Diagnose user questions by exposing logical gaps, hidden assumptions, and cognitive biases.

Updated Aug 23, 2026
One-click install
npx skills add https://github.com/liushuang393/serverlessAIAgents --skill clarificationagent
Or copy as Structured Prompt for Agent
Please help me install this Agent Skill.
Skill: ClarificationAgent
Source: https://github.com/liushuang393/serverlessAIAgents/tree/main/skills/apps/decision_governance_engine/clarification
Command: npx skills add https://github.com/liushuang393/serverlessAIAgents --skill clarificationagent

SYSTEM DOCUMENTATION & REQUIREMENTS

What problem does it solve?

It helps teams diagnose user questions before answering by systematically exposing logical gaps, implicit assumptions, and cognitive biases.

Core Features & Use Cases

  • Structured question analysis: restates questions, identifies ambiguities, and surfaces hidden assumptions.
  • Bias and assumption awareness: detects cognitive biases and unspoken premises to improve decision quality.
  • Refined questioning: generates precise, answer-ready refined questions to guide subsequent interactions.
  • Use Case: In product support or research, a vague user query is transformed into a clear diagnostic report that guides the final answer.

Quick Start

Use the ClarificationAgent to analyze a user question and return a structured report containing restated_question, ambiguities, hidden_assumptions, cognitive_biases, refined_question, and diagnosis_confidence.

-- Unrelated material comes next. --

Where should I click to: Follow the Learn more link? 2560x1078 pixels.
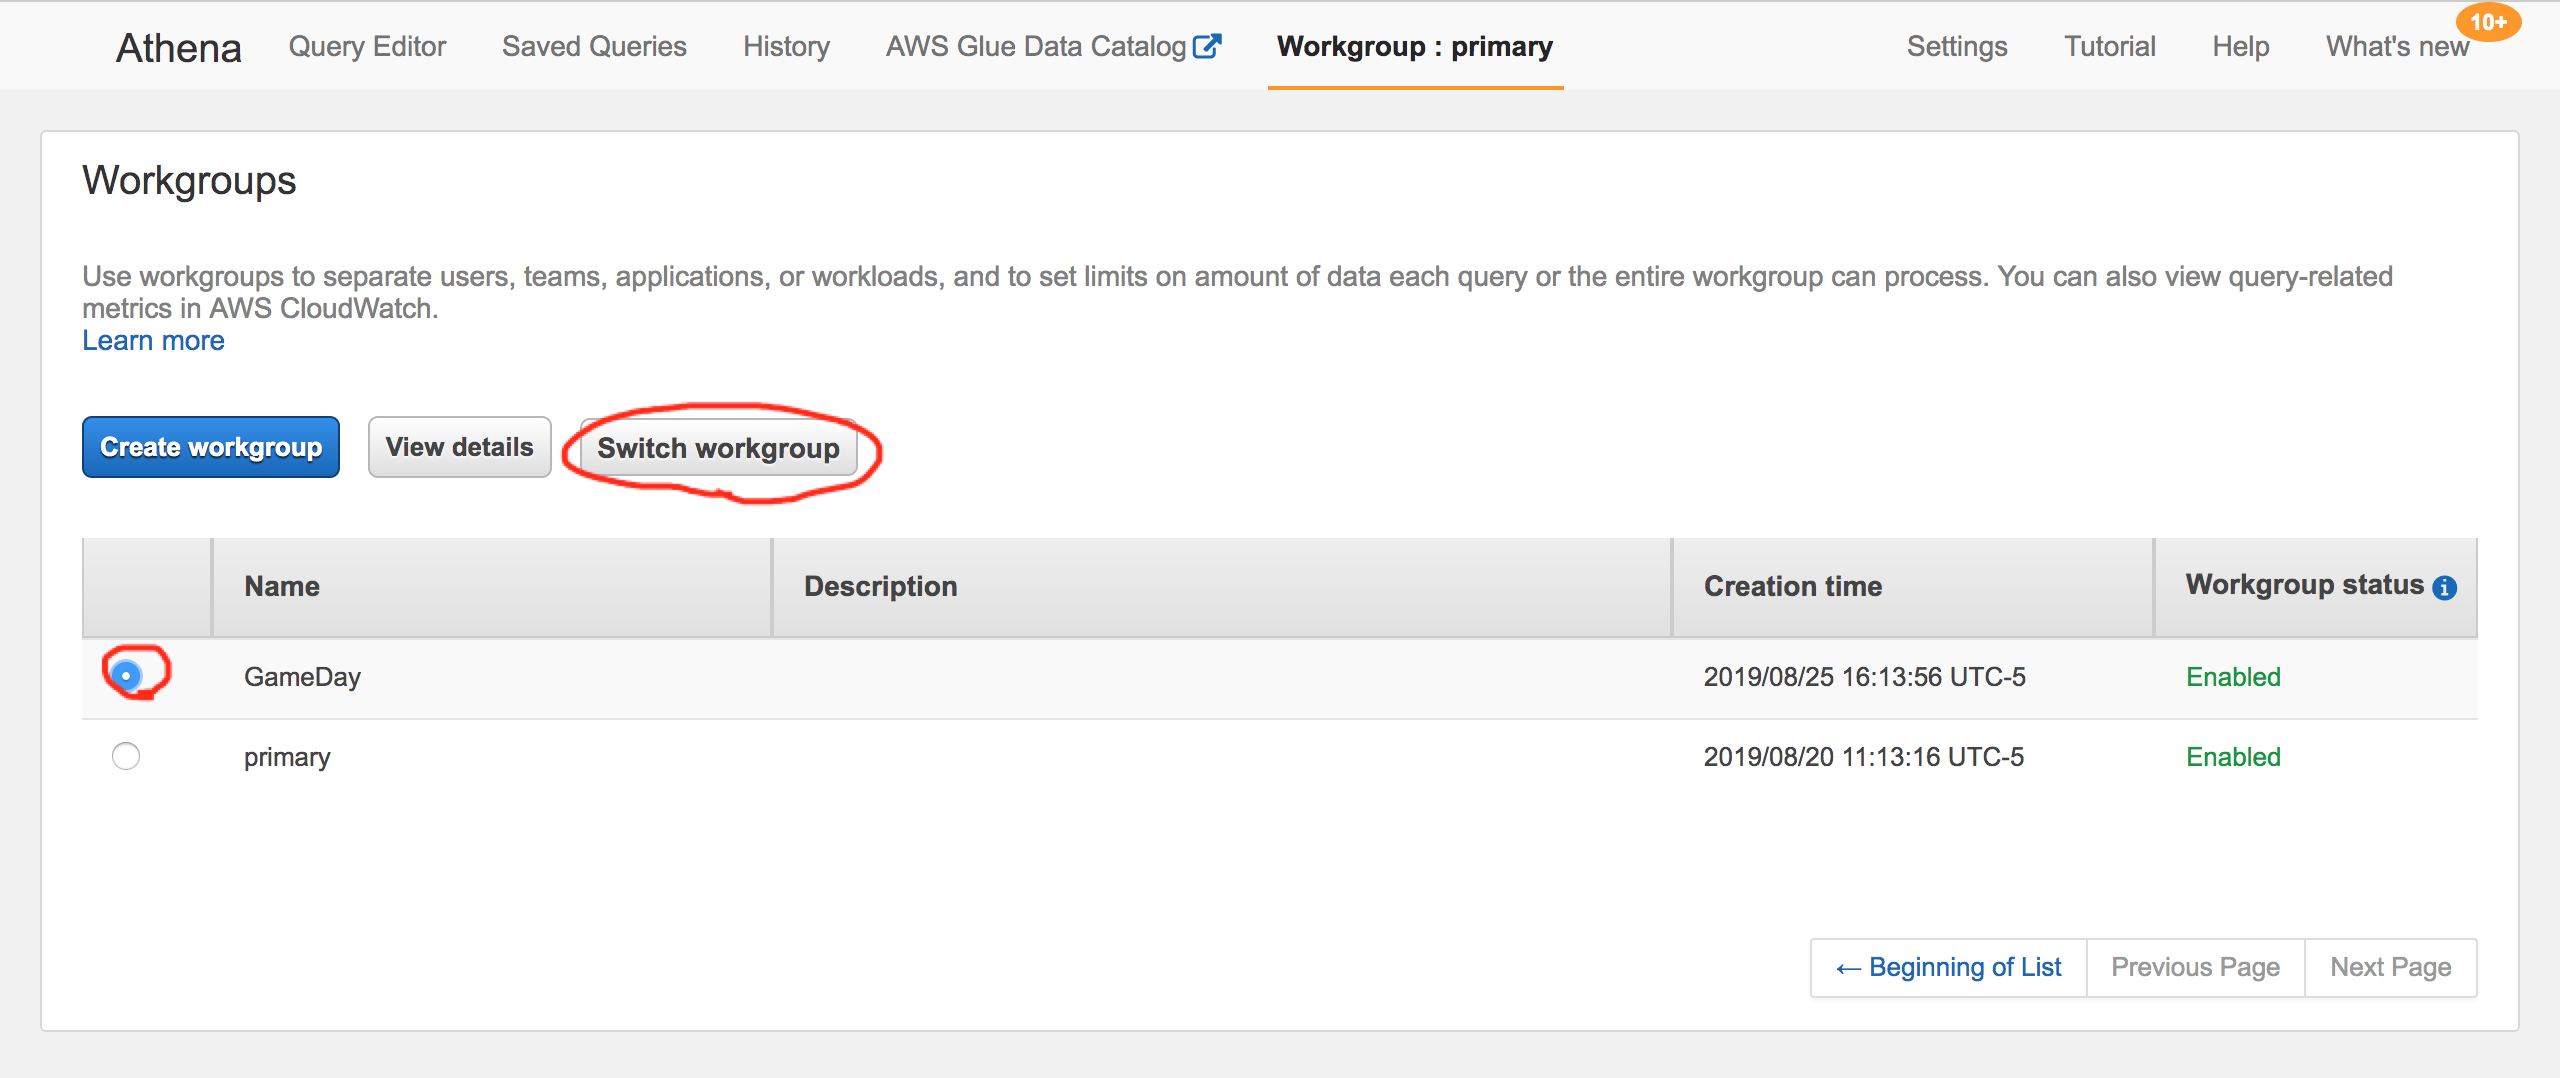tap(153, 341)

Frequently Asked Questions about ClarificationAgent

High-intent search queries and answers about installing and using this skill.

FAQPage Schema
How do I clarify ambiguous user questions before answering them?

To clarify ambiguous user questions, a diagnostic analysis restates the query, identifies logical gaps, and surfaces hidden assumptions to produce a structured clarification report before the final answer is generated.

What is question diagnosis in prompt engineering and dialogue design?

Question diagnosis in prompt engineering exposes cognitive biases and unspoken premises within a user query. This process transforms vague inputs into precise, answer-ready refined questions to guide subsequent interactions.

How do I detect hidden assumptions and cognitive biases in support conversations?

Detecting hidden assumptions and cognitive biases in support conversations requires systematically evaluating the query's logical structure. The output includes identified biases, unspoken premises, and a refined question for accuracy.

Can I use question analysis to improve research question quality?

Yes, you can use question analysis to improve research question quality by systematically exposing logical gaps and ambiguities. It generates a diagnostic report with a refined question and a diagnosis confidence score.

What is the best way to structure question analysis for product inquiries?

The best way to structure question analysis for product inquiries is outputting a diagnostic report containing the restated question, identified ambiguities, hidden assumptions, cognitive biases, and a refined question.